Advanced techniques such as Perturb-seq, which combines gene editing with single-cell RNA sequencing, have enabled scientists to alter genes associated with autism or other brain conditions in individual cells and observe the resulting changes in gene expression in the developing mouse brain. With the growth of these approaches, it is crucial to have statistical tools that can separate the direct effects of genetic changes from indirect effects caused by other factors, which can be hard to spot, Gandal says. “By explicitly modeling unmeasured confounding factors, causarray will account for these potential biases, increasing the robustness of the estimated causal effects,” he says.
W
hen scientists introduce a genetic variant into a cell and compare gene expression with a control cell, many factors besides the variant itself—including differences between experiments and variations in the cells themselves—could affect gene expression.Most tools that control for potential confounders in data adjust for factors such as laboratory conditions or the age and sex of the animal or person the sample came from, but these techniques fail to handle influences that can’t be measured directly, Roeder says.
Causarray helps scientists account for unmeasured confounders. The tool uses a combination of machine learning and statistical techniques to model gene expression and estimate what would have happened if a key factor, such as a treatment or a genetic change, had been different—an approach known as counterfactual. By comparing the counterfactual outcomes with actual outcomes, causarray can isolate the direct effects of genetic variants on gene expression.
Causarray outperformed existing methods that do not use a counterfactual approach, the researchers found.
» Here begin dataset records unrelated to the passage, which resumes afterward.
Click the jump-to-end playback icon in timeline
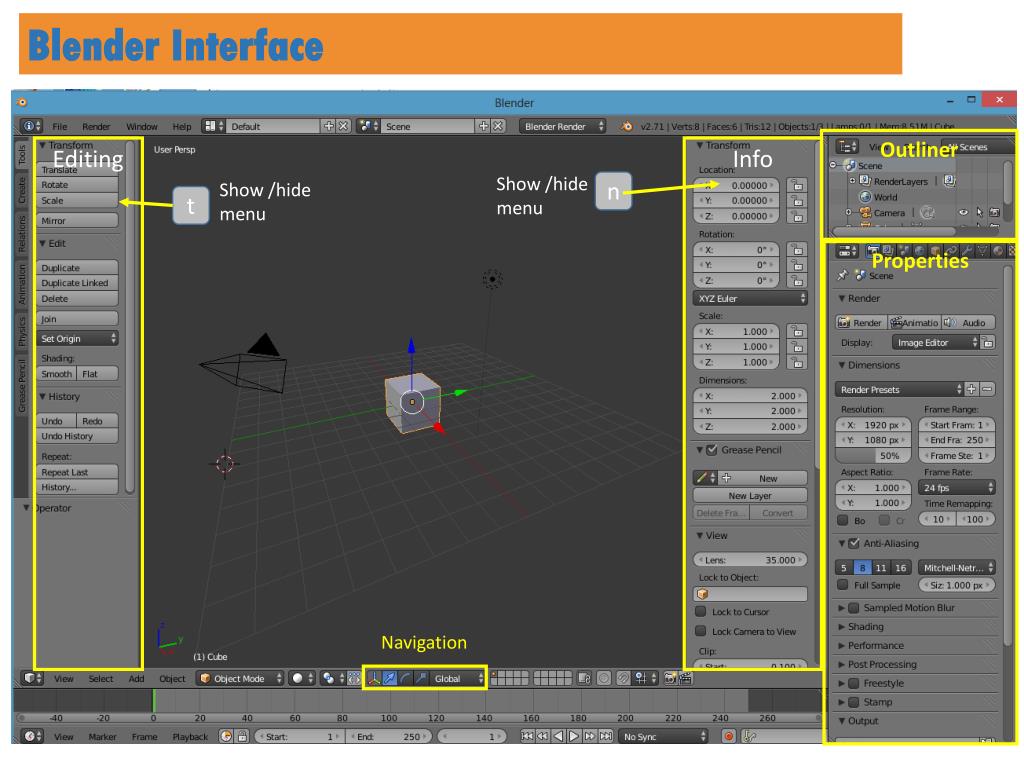This screenshot has height=768, width=1024. tap(606, 736)
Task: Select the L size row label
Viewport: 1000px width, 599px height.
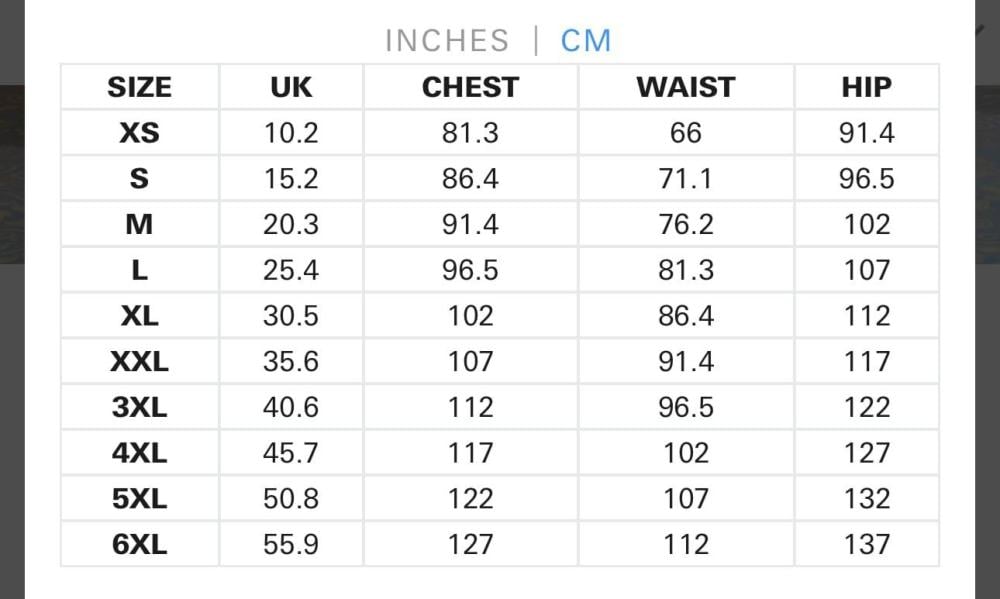Action: click(139, 270)
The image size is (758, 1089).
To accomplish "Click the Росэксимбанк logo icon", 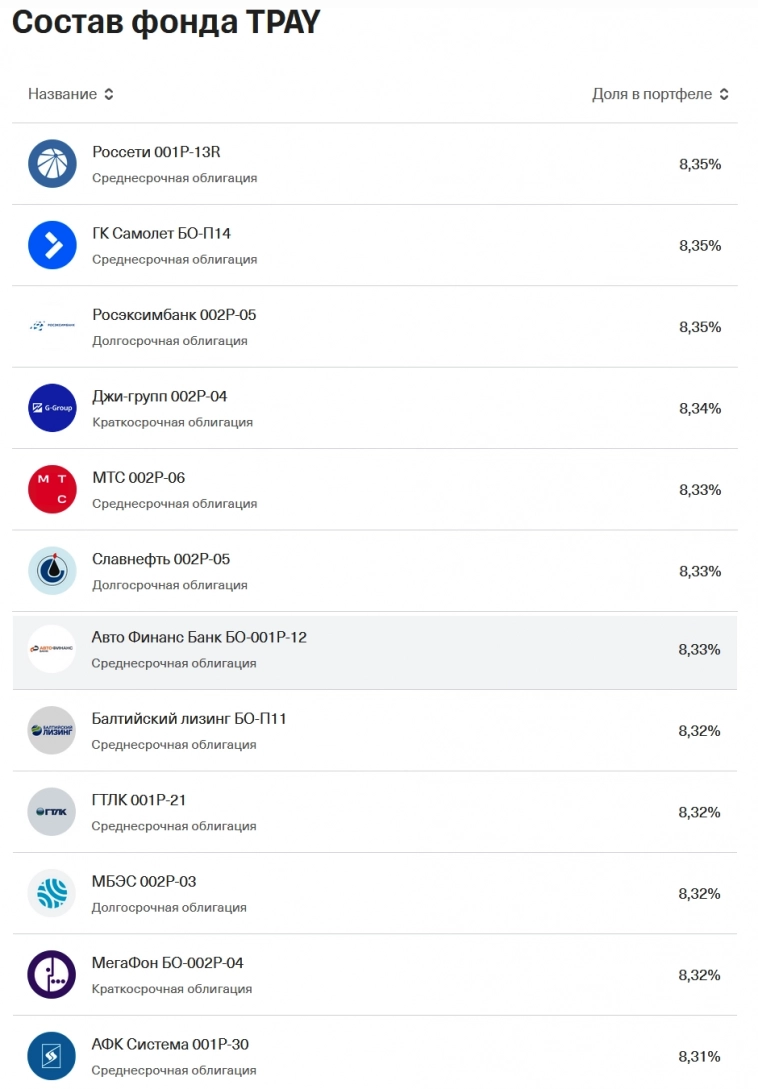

For example, it produced half as many false positives as another method that corrects for hidden biases in gene-expression data, meaning it was better at identifying truly significant genetic changes rather than random noise. When used to analyze Perturb-seq data, causarray identified relationships between autism-related gene variants and downstream effects that more accurately reflect the expected causal effects of perturbations in autism-associated genes, such as the role of SATB2 in neuron development and synapse structure.
Other methods, Roeder adds, associate autism-linked variants with processes such as ribosomal function. Although past studies have linked ribosome activity to autism, these changes could be a ripple effect caused by disruptions in genes that affect synapses.
“I was extremely happy with our analysis,” Roeder says of this experiment. “Each one of these autism genes that they knocked down had a large number of downstream genes that were significantly changed—and, we believe, in a causal way.”
When used on Alzheimer’s disease data, causarray revealed that some genes related to the condition are more affected by aging than others—a finding that could help scientists identify new treatment targets, the preprint suggests.
T
he causarray tool is similar to matching approaches, which compare similar cells with and without the treatment, but it goes further by estimating hidden influences on gene expression, says Jingyi Jessica Li, professor of statistics at the University of California, Los Angeles, who was not involved in the study.Causarray offers a more accurate way to identify the direct effects of specific genetic changes involved in autism, Gandal says. But, he adds, sometimes confounding factors are tied to a variable of interest, such as a genetic manipulation, making it hard to identify true causal relationships.
Roeder’s latest work is “rigorous and creative,” says Steven McCarroll, professor of biomedical science and genetics at Harvard Medical School, who was not involved in causarray’s development. The study also serves as a reminder of how much can be learned by reanalyzing datasets in new ways, he says. “I expect [causarray] will be impactful for research on the biological basis of brain disorders.”